I love this question, and it already hints at my answer. That there is a line is the most important recognition of all. Experience has shown us that humans are easily duped by artificial systems. Even primitive chatbots like ELIZA, developed in 1970s as a virtual psychotherapist that parroted the subject’s inputs in the form of the next question, convinced many people that they were convincing with an actual human. More recently, scores of people (mostly men) have professed love for Replika’s generative chatbot, while a Google engineer infamously proclaimed the company’s LaMBDA chatbot sentient.
The tendency of humans to anthropomorphise - to see ourselves in our digital creations - troubles me. If I am interacting with a chatbot, I want to be clear that I am engaging with a (powerful and useful) tool, not a creature that has feelings or any sense of subjective experience. We have to remember that these tools belong to corporations whose primary motive is not rooted in our emotional wellbeing. On the contrary, their bottom line may depend on exploiting our emotional vulnerabilities.
If we are to deploy chatbots as tutors or therapists or medical experts or financial advisors or whatever else, we need to apply giant labels that remind us of the distinctions between authentic human-human interaction and tame approximations of it. This will become even more urgent as generative AI becomes multimodal and we find it harder to distinguish between synthetic personalities and real ones.
Where do you think the potential of AI ends? Do you envision AI's advancement to eventually flatline?
Anyone who speculates on the long-term trajectory of AI is on a hiding to nothing, because the field is notoriously difficult to predict. I would always caution against declaring fundamental limits of AI, but I would also be sceptical of claims that our current path inevitably leads us to a world of superintelligence and singularity.

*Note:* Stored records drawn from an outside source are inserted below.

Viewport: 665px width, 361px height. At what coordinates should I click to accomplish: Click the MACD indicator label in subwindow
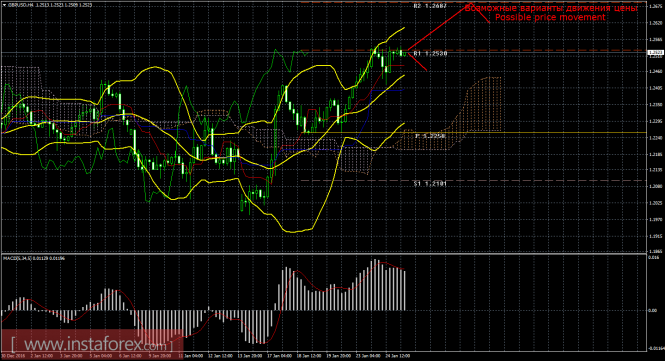[x=34, y=258]
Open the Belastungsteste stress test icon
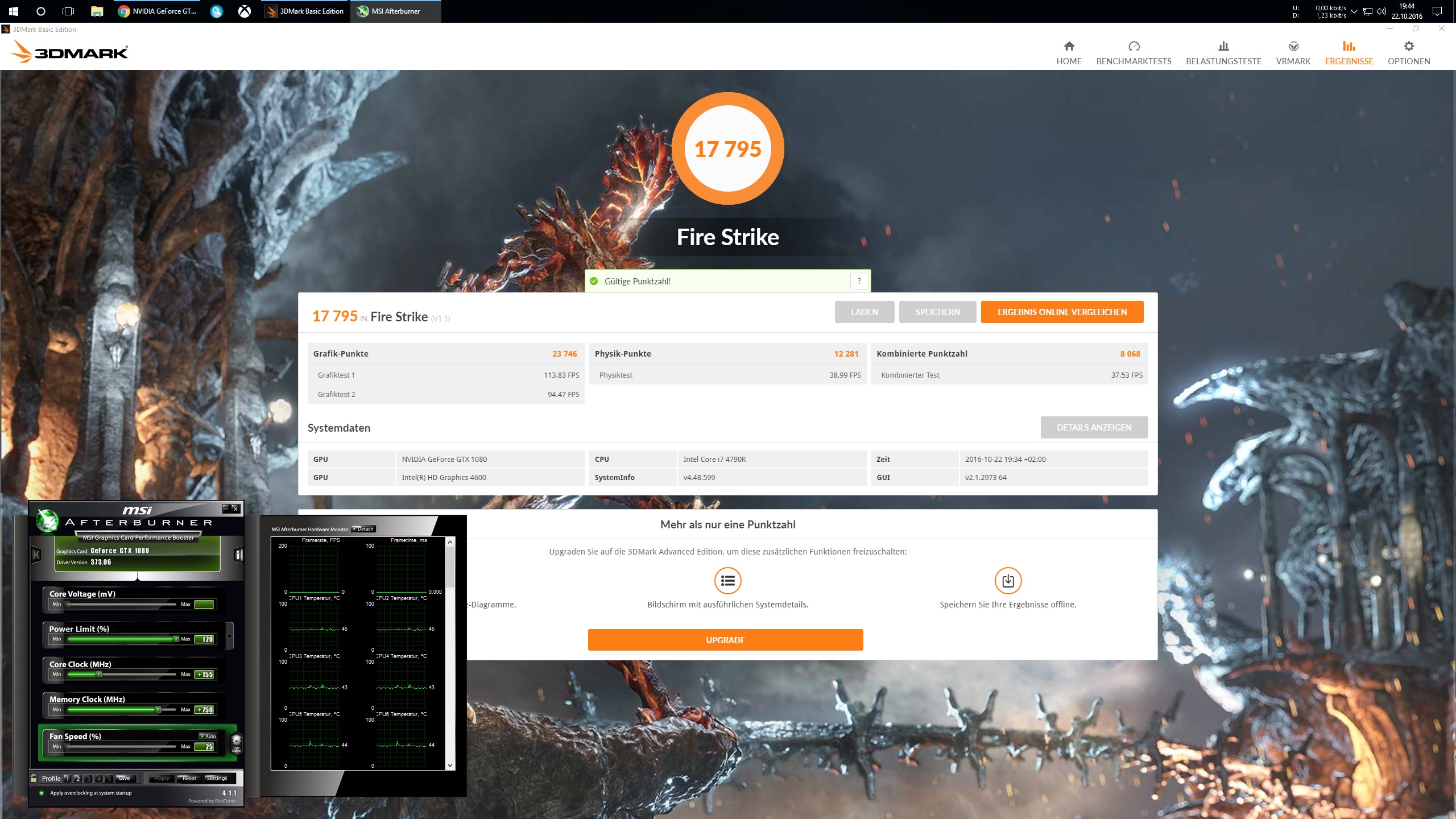Screen dimensions: 1456x819 pyautogui.click(x=1223, y=46)
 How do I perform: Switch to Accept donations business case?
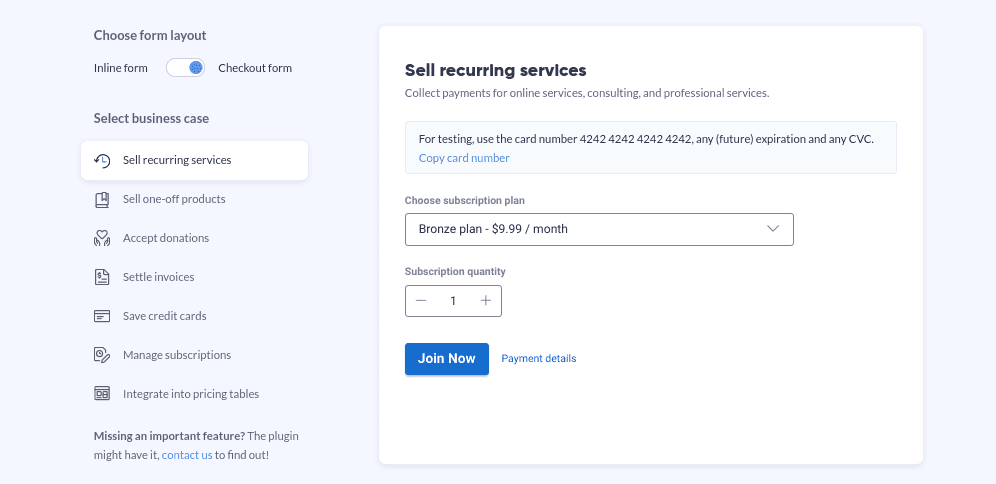pyautogui.click(x=166, y=238)

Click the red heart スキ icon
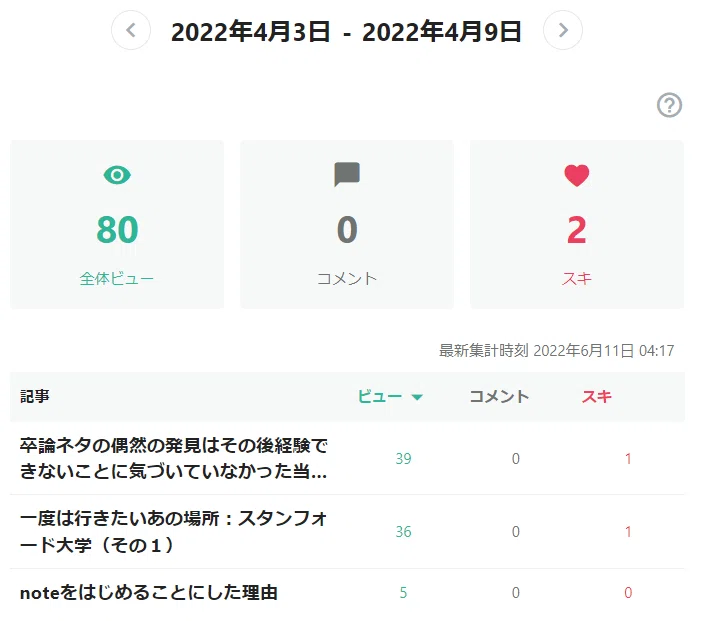coord(577,175)
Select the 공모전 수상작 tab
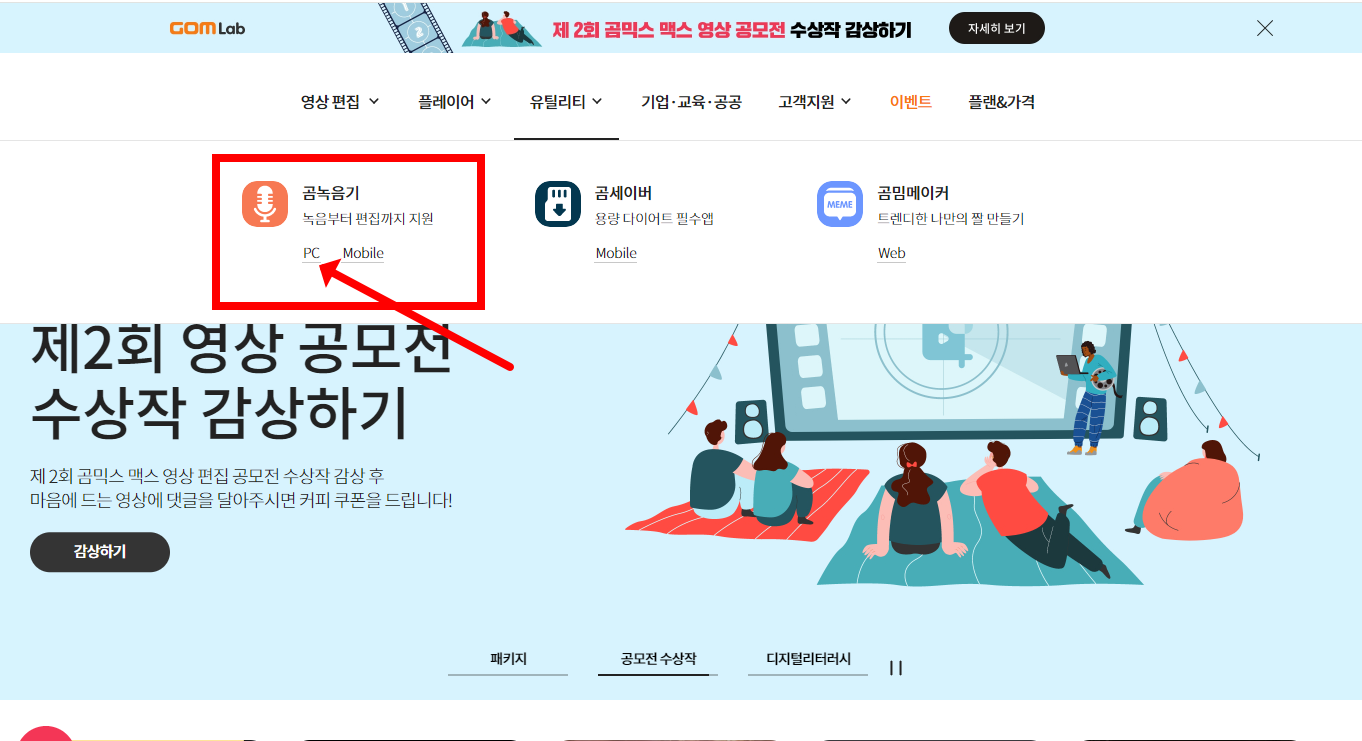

I would also reject the dichotomy that AI has to end in utopia or dystopia; our likely destination is somewhere in between. The question we should be focused on is whether the pace at which AI is being allowed to develop is appropriate. There is widespread recognition that things are moving too fast, and that government and public institutions are not adapting at anywhere near the speed needed to prevent great harms arising from AI.
The reckless abandon with which some technologists pursue their inventions, prioritising scientific inquiry ahead of human interest, appals me. So I hope there is a flatlining of deployment at the very least, motivated by concerns for human safety.
What are some things that humans can do to quell the anxiety surrounding progression of computers and artificial intelligence? It seems like inaccurate media coverage contributes to this problem a lot.
Now that AI has tipped into the mainstream, there is every opportunity to roll up your sleeves and have a play. Just interfacing with a chatbot (of which there are now many) will tear away some of the mystery surrounding these tools, and open your eyes to the range of applications at your disposal. On one level, it is undeniably cool to integrate these tools into your everyday projects. AI can be a formidable thought partner, if kept at bay.
I would steer clear of AI discussions on social media, and indeed much of mainstream media. Ignore every thread that promises ‘X ways AI will transform your life’. Instead, seek out a broad church of thoughtful writers and thinkers on places like Substack who focus on the harder questions of how AI will land on society, and who are willing to engage the nuances of how this technology can both help and hinder human progress.
Finally, take a breath. The AI apocalypse is not as imminent as some would have you believe. There’s a long road to travel and the impact of AI will ultimately be determined by how we humans choose to shape its development. You have a role to play; make it count.